「第二回 食品由来ペプチドの機能及び応用学術交流会」
講演内容説明(4)
■コーンペプチドが肝細胞死/肝硬変分子機構に及ぼす影響
小嶋 聡一 教授
独立行政法人理化学研究所
アルコール過剰摂取は全世界で年間200万人の死亡原因となっている。その進行は、脂肪肝の状態から、肝細胞死、炎化を伴う肝障害、肝硬変、肝癌と移行して死亡に至る。分子機構としては、活性酸素の上昇や多数のシグナル伝達の変化が報告されているが、肝細胞死の分子機構は不明であった。
当研究所はタンパク質架橋酵素トランスグルタミナーゼファミリー中のTG2を介した肝細胞死の分子機構を解明した。簡単に言うと下記のステップになる。
ステップ1.アルコールの代謝産物であるアセトアルデヒドが肝細胞に働くと、通常細胞質に存在するTG2が細胞核に移動する。
ステップ2.細胞核に移行したTG2が、肝細胞増殖因子受容体c-Metの遺伝子発現をつかさどる転写因子Sp1を過度に架橋結合させ、不活化する。
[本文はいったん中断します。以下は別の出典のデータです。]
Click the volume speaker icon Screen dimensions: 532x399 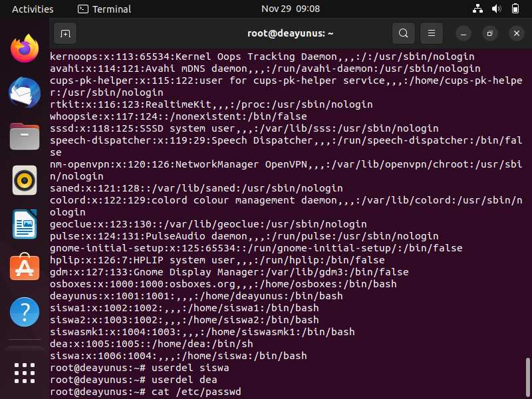tap(496, 9)
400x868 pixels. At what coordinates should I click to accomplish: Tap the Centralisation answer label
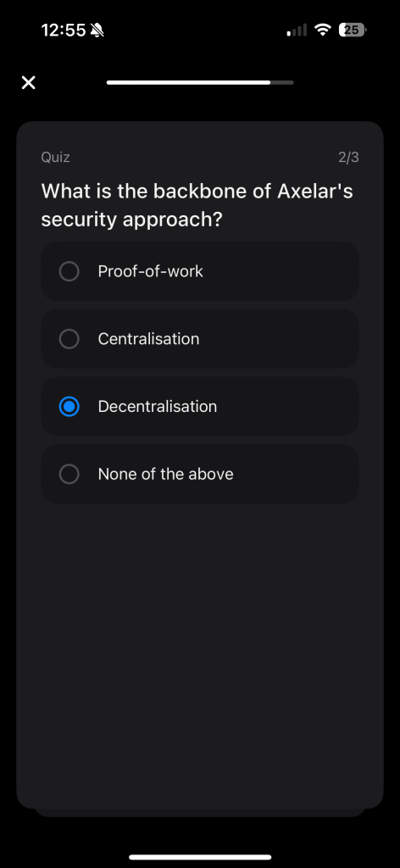pyautogui.click(x=149, y=339)
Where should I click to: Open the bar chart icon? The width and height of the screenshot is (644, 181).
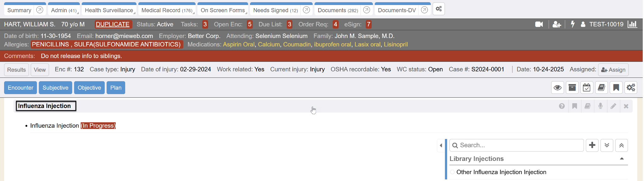click(x=632, y=24)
ステップ3.その結果、肝細胞の生存に不可欠なc-Metの発現量が低下することにより、肝細胞が死に至る。
この研究成果は、米国の科学雑誌『Gastroenterology』(2009年5月1日号)に掲載され、メカニズム図は同雑誌の表紙を飾った。
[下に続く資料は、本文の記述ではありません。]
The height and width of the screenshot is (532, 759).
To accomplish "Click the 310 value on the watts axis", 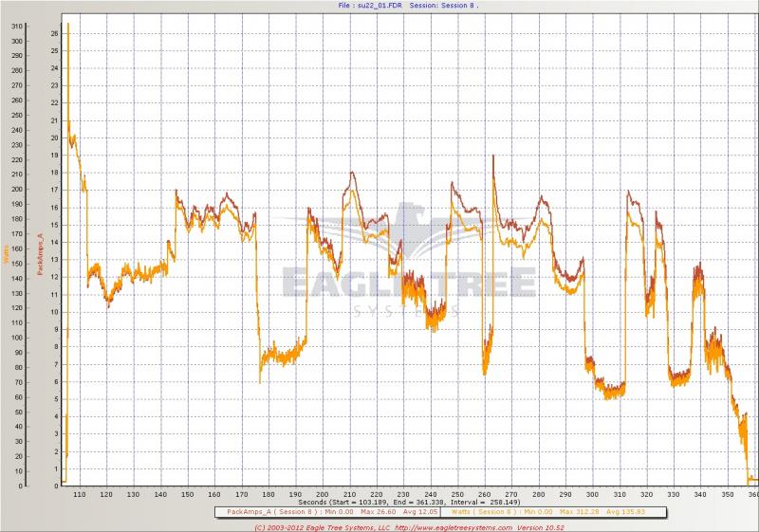I will [16, 26].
後の研究により、TG2を介した肝細胞死は高カロリー摂取原因の脂肪肝の主な機序でもあり、がん細胞の増殖にも関わっていることがわかった。
TG2を介した肝細胞死の分子機構(TG2分子機構)に対する影響をもって、肝臓保護作用のある薬物や機能食品を評価することができると考えられる。
一方、コーンオリゴペプチドはとうもろこしのタンパク質を酵素による加水分解によって得た混合オリゴペプチドである。平均分子量が500Da以下であることにより、ジペプチド及びトリペプチドの含有量が50%以上であることが推測される。
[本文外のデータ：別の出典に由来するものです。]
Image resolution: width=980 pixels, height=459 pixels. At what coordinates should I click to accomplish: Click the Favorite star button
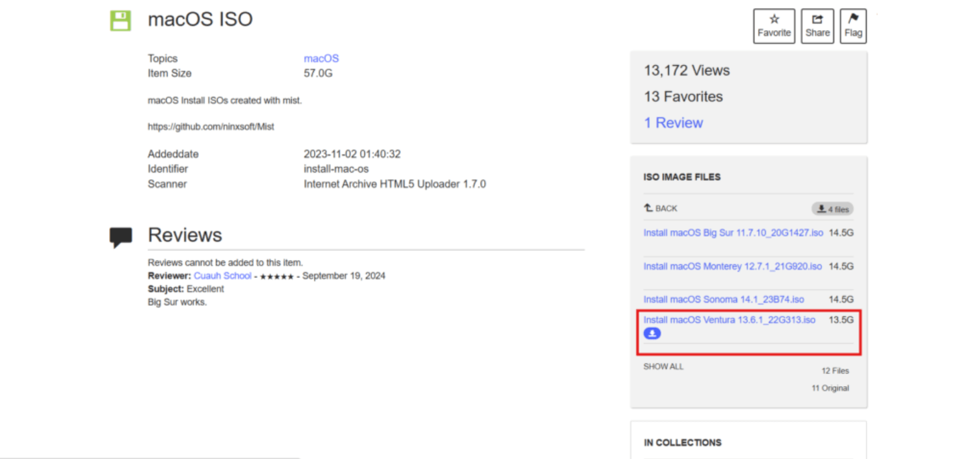(x=774, y=26)
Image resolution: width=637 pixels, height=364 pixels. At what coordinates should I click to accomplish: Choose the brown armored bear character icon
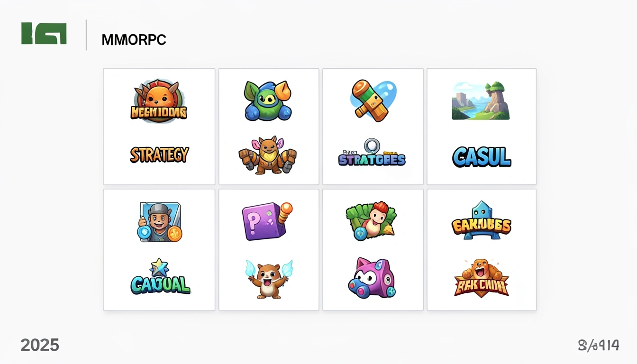click(x=268, y=155)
このコーンオリゴペプチドにはアルコール分解促進及び肝機能保護効果があることが多数報告されているため、その機序を解明すべく、TG2分子機構で検証することになった。
●結果:
実験は現時点ではまだパイロットの段階であるが、提供された製法の異なる4種類のコーンオリゴペプチドのうち、2種類がTG2の細胞核への移動および核内TG2架橋結合活性に対してそれぞれ抑制結果を示した。
●考査:
コーンオリゴペプチドのTG2分子機構に及ぼす影響は大変興味深い結果を見せているが、次のいくつかのことを考慮し、研究を継続するべきと考えられる。
1.パイロット実験で示した結果を再検証すること。
2.TG2分子機構のほかの二つのステップ(Sp1の架橋結合とc-Met発現量減少)に対する抑制作用を検討する。また、ステップ間に因果関連があるため、分離したうえでの検討が必要である。
3.コーンオリゴペプチドは混合ペプチドであるため、ペプチドシークエンスを含む活性本体の分子構造解明、及び主なペプチド断片の含有量分析をもとに、活性本体のターゲットシークエンスを特定する必要がある。